For leaf (Evidence) nodes, the successor set is empty and the definition reduces to \((s(v)=c(v)r(v))\).

The code matching the formulation is as follows:

n = graph.size
score = np.zeros(n)
for v in reversed(graph.topological_order):
    score[v] = completeness[v] * (
        correctness[v]
        + sum(weight_vu * score[u] for u, weight_vu in graph.successors[v])
    )
return score

The implementation iterates through the nodes in reverse topological order, ensuring that all successor nodes are scored before their parents. Each node’s score is computed as a single expression matching the recurrence: the correctness value plus weighted successor contributions, scaled by completeness. Leaf (Evidence) nodes have no successors, so their score reduces to completeness[v] * correctness[v].

Node Sensitivity

For node sensitivity, the accumulated influence from node v onto node t can be calculated with the following recurrence:

\[ b(t) = 1 \]
\[ b(u) = \sum_{v \in pred(u)} w_{vu}c(v)b(v) \]

where:

  • \(t\) is the target node,
  • \(v\) and \(u\) are nodes in the graph,
  • \(b(v)\) is the accumulated influence of node \(v\) on the target \(t\),
  • \(c(v)\) is the completeness factor of node \(v\),
  • \(w_{vu}\) is the weight of the directed edge \(v \rightarrow u\).

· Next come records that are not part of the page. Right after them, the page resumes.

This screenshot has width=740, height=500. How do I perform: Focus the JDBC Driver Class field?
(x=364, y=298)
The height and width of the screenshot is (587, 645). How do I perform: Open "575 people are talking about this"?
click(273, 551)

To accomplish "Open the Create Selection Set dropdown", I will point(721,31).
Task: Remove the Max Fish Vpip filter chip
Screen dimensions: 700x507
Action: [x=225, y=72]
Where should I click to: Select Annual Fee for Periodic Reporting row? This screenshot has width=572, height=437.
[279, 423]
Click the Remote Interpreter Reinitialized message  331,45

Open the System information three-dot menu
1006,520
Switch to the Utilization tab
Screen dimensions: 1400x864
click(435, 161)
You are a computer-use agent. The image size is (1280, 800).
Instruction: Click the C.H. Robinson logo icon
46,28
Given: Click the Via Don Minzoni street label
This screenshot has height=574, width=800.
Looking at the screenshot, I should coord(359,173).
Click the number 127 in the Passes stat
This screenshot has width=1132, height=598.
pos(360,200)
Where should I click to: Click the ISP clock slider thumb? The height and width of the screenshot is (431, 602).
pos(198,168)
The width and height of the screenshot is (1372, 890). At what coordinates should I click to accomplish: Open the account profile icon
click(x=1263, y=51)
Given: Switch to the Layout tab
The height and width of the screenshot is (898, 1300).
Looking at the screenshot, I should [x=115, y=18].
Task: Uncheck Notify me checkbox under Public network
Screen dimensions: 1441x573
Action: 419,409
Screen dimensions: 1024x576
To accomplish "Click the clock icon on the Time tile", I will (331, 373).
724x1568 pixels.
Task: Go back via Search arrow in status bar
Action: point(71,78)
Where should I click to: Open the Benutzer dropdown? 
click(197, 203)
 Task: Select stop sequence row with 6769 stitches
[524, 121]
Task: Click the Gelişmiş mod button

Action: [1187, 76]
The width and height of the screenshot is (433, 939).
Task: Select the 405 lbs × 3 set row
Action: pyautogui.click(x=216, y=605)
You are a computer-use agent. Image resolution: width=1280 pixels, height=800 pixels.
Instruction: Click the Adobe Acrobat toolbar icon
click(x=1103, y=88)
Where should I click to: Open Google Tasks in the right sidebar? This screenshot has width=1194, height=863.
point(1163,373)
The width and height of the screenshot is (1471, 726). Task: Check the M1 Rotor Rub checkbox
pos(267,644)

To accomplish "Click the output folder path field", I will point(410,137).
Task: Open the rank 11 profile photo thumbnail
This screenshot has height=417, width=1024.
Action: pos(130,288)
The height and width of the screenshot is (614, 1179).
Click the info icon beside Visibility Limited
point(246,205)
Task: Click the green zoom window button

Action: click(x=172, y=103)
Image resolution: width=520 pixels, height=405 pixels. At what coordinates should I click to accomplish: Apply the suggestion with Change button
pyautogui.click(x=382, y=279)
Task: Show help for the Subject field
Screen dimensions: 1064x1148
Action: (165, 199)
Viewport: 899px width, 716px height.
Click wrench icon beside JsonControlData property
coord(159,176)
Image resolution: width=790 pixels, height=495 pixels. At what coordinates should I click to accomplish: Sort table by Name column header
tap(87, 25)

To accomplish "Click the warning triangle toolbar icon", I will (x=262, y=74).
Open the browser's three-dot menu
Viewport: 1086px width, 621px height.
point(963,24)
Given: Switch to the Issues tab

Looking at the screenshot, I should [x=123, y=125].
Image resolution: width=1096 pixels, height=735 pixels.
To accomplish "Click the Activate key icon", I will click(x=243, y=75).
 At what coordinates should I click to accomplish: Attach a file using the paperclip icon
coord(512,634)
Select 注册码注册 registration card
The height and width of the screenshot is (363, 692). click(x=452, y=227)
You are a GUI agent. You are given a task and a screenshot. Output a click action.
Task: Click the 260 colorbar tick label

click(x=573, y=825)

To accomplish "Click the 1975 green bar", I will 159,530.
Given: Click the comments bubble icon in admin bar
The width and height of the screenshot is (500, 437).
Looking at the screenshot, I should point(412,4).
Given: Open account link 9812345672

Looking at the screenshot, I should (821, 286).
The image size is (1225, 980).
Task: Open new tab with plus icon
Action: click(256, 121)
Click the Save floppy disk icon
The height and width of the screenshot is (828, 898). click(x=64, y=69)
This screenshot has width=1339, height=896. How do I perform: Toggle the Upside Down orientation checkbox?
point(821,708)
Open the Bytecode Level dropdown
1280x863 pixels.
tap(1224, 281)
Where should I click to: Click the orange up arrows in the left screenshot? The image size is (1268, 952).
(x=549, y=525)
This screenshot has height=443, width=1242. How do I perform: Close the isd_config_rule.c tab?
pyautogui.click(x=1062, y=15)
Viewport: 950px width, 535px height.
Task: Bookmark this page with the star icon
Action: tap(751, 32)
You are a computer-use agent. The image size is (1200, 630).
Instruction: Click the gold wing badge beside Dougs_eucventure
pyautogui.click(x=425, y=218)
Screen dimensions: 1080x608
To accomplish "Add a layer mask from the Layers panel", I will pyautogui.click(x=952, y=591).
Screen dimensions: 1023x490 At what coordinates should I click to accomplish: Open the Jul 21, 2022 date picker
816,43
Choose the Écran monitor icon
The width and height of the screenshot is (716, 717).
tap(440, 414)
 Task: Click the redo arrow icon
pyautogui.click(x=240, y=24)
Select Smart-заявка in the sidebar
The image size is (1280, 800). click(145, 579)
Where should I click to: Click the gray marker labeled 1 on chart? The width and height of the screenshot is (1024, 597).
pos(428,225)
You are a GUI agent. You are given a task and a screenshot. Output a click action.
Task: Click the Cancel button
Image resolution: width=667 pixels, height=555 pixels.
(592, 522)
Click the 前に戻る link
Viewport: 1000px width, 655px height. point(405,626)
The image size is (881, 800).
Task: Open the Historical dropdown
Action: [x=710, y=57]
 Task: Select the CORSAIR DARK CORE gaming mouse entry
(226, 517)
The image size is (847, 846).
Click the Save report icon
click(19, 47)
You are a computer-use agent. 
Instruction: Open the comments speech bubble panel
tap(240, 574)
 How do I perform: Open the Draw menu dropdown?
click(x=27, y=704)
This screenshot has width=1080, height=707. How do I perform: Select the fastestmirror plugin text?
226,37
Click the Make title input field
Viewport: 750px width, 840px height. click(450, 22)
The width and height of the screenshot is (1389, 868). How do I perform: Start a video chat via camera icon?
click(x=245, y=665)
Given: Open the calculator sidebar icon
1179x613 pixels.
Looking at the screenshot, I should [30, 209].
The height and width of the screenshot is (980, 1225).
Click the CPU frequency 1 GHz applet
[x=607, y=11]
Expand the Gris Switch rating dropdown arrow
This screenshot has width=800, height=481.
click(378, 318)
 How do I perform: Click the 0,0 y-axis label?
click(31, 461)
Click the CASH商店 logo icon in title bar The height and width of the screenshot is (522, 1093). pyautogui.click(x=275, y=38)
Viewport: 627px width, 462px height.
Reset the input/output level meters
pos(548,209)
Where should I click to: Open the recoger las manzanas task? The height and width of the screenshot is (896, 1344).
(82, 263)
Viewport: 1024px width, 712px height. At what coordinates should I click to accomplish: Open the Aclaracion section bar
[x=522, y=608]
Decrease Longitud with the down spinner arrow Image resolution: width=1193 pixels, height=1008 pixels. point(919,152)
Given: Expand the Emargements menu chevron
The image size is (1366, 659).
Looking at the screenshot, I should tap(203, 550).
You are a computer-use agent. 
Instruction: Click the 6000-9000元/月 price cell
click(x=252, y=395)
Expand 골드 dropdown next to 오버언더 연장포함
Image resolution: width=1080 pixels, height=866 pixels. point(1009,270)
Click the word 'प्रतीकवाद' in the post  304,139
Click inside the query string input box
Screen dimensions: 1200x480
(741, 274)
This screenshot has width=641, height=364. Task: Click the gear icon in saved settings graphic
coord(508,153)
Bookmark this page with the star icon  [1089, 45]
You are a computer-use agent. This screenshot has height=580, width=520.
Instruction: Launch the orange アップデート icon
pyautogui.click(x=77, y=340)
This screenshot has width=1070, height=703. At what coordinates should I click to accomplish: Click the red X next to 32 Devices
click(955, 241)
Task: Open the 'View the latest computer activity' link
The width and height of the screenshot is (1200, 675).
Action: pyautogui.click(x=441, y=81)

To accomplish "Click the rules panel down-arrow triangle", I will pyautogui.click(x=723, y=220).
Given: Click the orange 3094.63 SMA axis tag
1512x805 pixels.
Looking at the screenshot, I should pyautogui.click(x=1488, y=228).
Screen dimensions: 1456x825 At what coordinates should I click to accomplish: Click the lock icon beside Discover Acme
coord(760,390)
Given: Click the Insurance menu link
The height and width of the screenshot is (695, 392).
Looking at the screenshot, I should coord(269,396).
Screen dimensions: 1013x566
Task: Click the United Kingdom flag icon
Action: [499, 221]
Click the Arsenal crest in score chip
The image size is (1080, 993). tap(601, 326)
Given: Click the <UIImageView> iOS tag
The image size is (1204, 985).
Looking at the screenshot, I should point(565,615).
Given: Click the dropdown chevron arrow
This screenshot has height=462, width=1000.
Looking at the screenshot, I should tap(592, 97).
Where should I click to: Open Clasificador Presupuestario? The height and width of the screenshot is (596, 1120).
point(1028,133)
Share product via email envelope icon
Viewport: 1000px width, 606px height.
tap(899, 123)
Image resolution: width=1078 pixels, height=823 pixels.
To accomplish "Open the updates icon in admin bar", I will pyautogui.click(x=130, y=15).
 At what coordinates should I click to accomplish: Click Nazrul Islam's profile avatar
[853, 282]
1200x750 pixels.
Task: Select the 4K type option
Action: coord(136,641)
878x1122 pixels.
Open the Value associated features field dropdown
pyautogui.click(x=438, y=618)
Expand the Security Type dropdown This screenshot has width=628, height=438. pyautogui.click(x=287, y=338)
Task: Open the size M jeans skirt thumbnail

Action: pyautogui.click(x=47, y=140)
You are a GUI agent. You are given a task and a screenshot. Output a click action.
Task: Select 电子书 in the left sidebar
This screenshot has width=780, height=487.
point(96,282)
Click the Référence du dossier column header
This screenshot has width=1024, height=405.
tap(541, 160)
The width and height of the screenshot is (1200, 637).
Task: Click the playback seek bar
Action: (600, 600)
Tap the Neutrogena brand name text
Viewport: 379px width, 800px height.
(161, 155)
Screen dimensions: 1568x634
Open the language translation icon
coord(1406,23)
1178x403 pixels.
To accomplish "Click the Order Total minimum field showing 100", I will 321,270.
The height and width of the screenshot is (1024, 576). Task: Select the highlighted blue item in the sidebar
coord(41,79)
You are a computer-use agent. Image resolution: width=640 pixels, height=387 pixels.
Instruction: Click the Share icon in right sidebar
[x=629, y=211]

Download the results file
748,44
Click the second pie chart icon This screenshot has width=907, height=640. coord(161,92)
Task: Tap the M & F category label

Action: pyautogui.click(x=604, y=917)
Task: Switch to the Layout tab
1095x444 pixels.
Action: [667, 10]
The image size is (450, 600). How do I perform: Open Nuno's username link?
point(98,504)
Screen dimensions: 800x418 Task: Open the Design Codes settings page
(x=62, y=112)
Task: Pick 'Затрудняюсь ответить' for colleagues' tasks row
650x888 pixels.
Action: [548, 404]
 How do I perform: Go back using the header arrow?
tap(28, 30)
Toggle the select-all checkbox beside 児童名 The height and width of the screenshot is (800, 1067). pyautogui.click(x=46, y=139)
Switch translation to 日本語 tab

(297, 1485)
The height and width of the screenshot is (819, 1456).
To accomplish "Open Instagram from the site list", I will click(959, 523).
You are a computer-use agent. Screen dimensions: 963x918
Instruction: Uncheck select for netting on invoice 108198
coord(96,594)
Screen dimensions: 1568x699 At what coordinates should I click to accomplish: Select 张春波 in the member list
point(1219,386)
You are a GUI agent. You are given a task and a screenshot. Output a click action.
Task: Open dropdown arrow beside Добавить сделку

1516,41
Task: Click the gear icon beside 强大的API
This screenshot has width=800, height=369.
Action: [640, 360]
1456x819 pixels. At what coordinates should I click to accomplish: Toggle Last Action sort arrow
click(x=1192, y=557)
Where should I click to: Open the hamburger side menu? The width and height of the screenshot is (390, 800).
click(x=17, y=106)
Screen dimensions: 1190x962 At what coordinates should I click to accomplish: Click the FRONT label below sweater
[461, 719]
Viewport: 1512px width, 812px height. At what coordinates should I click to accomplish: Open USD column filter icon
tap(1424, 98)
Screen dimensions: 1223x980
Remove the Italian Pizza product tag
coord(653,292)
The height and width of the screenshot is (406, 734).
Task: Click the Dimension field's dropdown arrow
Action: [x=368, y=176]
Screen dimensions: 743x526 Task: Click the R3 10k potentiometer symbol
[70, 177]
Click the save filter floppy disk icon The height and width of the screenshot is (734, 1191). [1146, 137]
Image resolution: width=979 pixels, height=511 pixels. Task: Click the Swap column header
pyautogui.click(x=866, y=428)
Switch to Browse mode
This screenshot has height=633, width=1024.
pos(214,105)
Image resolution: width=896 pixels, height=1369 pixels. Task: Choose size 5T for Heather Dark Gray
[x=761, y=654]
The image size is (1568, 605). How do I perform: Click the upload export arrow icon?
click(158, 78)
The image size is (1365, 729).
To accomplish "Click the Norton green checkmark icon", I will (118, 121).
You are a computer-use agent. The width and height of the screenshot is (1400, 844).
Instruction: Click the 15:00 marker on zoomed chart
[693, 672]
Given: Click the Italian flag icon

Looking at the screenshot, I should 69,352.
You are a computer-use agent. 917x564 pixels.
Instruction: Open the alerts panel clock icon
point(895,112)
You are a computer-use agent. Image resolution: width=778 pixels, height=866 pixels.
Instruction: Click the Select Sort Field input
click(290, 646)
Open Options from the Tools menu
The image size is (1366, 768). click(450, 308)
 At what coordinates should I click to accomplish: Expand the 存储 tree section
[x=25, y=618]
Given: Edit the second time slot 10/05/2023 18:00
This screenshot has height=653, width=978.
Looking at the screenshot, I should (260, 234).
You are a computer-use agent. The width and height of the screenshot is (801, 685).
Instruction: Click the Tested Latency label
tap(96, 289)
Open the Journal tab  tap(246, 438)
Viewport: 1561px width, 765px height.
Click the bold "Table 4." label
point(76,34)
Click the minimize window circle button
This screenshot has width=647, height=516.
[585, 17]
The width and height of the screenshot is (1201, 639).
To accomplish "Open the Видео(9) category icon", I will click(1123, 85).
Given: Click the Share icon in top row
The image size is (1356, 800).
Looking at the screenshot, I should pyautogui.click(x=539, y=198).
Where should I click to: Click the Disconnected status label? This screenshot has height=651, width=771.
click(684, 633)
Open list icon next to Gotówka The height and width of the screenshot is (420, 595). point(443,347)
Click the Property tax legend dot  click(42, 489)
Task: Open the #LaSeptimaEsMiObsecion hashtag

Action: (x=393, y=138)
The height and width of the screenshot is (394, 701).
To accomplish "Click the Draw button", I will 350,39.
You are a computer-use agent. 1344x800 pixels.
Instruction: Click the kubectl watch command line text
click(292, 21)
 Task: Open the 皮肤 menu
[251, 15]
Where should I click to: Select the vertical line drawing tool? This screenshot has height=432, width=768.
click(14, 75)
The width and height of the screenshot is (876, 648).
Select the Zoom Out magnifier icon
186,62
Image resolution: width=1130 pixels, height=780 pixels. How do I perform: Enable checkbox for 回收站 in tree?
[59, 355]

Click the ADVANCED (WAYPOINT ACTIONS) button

Because the graph is acyclic, this recurrence can be evaluated in a single topological traversal of the graph.

The code matching the forumulation is as follows:

sensitivity = np.zeros(graph.size)
sensitivity[t] = 1.0
pos_t = graph.topological_order.index(t)
for u in graph.topological_order[pos_t + 1 :]:
    sensitivity[u] += sum(
        weight_vu * completeness[v] * sensitivity[v]
        for v, weight_vu in graph.predecessors[u]
    )
return sensitivity

The sensitivity of the target node is initialised to 1. The graph is then traversed in topological order. For each edge v -> u, influence is propagated from v to u, scaled by:

  • the edge weight w_vu
  • the completeness factor of the parent node v

This procedure accumulates the total influence of every node on the target. Because the graph is acyclic, each propagation step is performed exactly once, yielding linear time complexity in the size of the graph.

Edge Sensitivity

For Edge Sensitivity, we compute \(\frac{\partial s(t)}{\partial w_{vu}}\) for all nodes \(t\) by propagating the influence of \(v\) to its ancestors in reverse topological order:

\[ b(v) = 1 \]
\[ b(t) = c(t)\left( \sum_{i \in succ(t)} w_{ti}b(i) \right) \quad \text{for } t \neq v \]
\[ \frac{\partial s(t)}{\partial w_{vu}} = c(v)s(u)b(t) \]

where:

  • \(v\) is the parent node of the edge,
  • \(u\) is the child node of the edge,
  • \(t\) is a target node,
  • \(i\) is a successor node of \(t\),
  • \(w_{vu}\) is the weight of the edge \(v \rightarrow u\),
  • \(s(u)\) is the Trustable score of node \(u\),
  • \(c(v)\) is the completeness factor of node \(v\),
  • \(b(t) = \frac{\partial s(t)}{\partial s(v)}\) is the sensitivity of node \(t\)'s score to node \(v\)'s score

The code matching the formulation is as follows:

n = graph.size
v, u = edge
score = _vector_score(graph, completeness, correctness)

dscore_dv = np.zeros(n)
dscore_dv[v] = 1.0

pos_v = graph.topological_order.index(v)

for t in reversed(graph.topological_order[:pos_v]):
    dscore_dv[t] = completeness[t] * sum(
        weight_ti * dscore_dv[i] for i, weight_ti in graph.successors[t]
    )

return completeness[v] * score[u] * dscore_dv

The implementation first computes the global score vector. It then computes \(f(t) = \partial s(t) / \partial s(v)\) for all \(t\) in a single reverse topological traversal, starting from \(f(v) = 1\) and accumulating weighted successor contributions for each ancestor. The final edge sensitivity is the product of the completeness of \(v\), the score of \(u\), and \(f(t)\).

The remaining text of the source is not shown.